Debt Ceiling Battle II? Boehner Again Links US Debt Ceiling Hike To Spending Cuts
U.S. House of Representatives Speaker John Boehner is poised to set up another clash with the White House over raising the debt limit.
The Ohio Republican leader of the House on Tuesday will call for another round of spending cuts when President Barack Obama must ask Congress to raise the debt limit -- a reprise of last summer's showdown that ended with a failed grand bargain to slash trillions from the deficit. A debt ceiling vote is expected after Election Day, USA Today reported Tuesday.
When the time comes, I will again insist on my simple principle of cuts and reforms greater than the debt limit increase, Boehner will say, according to prepared remarks. This is the only avenue I see right now to force the elected leadership of this country to solve our structural fiscal imbalance.
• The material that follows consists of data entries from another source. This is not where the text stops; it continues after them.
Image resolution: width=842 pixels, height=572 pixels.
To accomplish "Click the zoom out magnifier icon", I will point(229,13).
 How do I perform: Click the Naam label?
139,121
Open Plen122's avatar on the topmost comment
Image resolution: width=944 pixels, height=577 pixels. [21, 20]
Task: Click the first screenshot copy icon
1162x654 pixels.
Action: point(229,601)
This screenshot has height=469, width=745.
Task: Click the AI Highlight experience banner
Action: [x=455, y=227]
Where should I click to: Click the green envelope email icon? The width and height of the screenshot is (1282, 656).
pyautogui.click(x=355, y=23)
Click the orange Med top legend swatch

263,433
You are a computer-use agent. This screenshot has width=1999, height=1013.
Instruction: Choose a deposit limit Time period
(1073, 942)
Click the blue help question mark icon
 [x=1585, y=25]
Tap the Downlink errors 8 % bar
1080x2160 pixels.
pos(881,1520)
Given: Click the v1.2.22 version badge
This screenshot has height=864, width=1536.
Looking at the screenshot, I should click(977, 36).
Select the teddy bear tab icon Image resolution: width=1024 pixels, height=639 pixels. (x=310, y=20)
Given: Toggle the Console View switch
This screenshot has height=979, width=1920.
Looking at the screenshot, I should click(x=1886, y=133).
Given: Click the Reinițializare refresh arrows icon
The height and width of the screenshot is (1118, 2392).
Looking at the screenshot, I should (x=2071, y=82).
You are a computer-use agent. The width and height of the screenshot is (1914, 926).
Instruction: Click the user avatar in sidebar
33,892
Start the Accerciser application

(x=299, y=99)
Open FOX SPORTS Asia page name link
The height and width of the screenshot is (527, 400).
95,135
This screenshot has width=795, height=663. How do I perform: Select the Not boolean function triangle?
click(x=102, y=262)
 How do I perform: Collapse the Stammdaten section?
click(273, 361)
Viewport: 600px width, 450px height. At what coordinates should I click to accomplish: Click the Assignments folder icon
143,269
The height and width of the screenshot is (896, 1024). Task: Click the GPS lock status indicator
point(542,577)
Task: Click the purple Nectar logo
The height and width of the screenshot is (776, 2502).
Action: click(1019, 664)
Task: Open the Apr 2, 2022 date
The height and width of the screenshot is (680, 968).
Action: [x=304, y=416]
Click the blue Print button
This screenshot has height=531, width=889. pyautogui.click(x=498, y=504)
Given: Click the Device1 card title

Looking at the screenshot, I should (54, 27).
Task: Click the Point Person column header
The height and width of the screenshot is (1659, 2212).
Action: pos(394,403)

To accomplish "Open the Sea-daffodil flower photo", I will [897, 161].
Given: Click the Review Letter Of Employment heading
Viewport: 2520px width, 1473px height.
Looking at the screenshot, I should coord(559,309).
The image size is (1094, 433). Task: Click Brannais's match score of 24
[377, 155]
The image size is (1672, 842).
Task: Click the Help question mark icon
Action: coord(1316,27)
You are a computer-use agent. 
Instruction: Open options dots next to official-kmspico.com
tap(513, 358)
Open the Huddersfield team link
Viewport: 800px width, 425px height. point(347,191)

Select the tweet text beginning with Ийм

For decades, raising the debt ceiling was a routine measure to let the U.S. pay its bills to avoid default. But when Republicans took control of the House in 2010, that routine request from the White House was rebuffed.
Boehner had insisted that the increase in the debt ceiling must be matched by spending cuts, dollar for dollar. Though that was ultimately rejected, he will again calling for spending cuts equal to any hike in the debt ceiling when he addresses the Peterson Foundation Fiscal Summit in Washington.
This is the only avenue I see right now to force the elected leadership of this country to solve our structural fiscal imbalance, the speaker will say. If that means we have to do a series of stop-gap measures, so be it -- but that's not the ideal. Let's start solving the problem. We can make the bold cuts and reforms necessary to meet this principle, and we must.
News of Boehner's remarks drew rebuke from congressional Democrats, who say the debt limit should not be a political bargaining chip.
Increasingly we're going to undermine the confidence in the United States by continuing this game on the debt limit, said Minority Whip Steny Hoyer of Maryland, the No. 2 House Democrat, according to The Hill. We've incurred the debts; we need to pay the debts.
During the last debt ceiling struggle, the standoff was resolved by create a bipartisan supercommittee to come up with $1.2 trillion in savings from spending cuts and revenue increases. The fail-safe was that across-the-board spending cuts, including the defense budget, would be triggered should the supercommittee fail to meet a consensus, which is what happened.
Despite avoiding a default on the U.S.'s bills, the political fighting and gridlock caused Moody's to downgrade the country's gold-plated credit rating.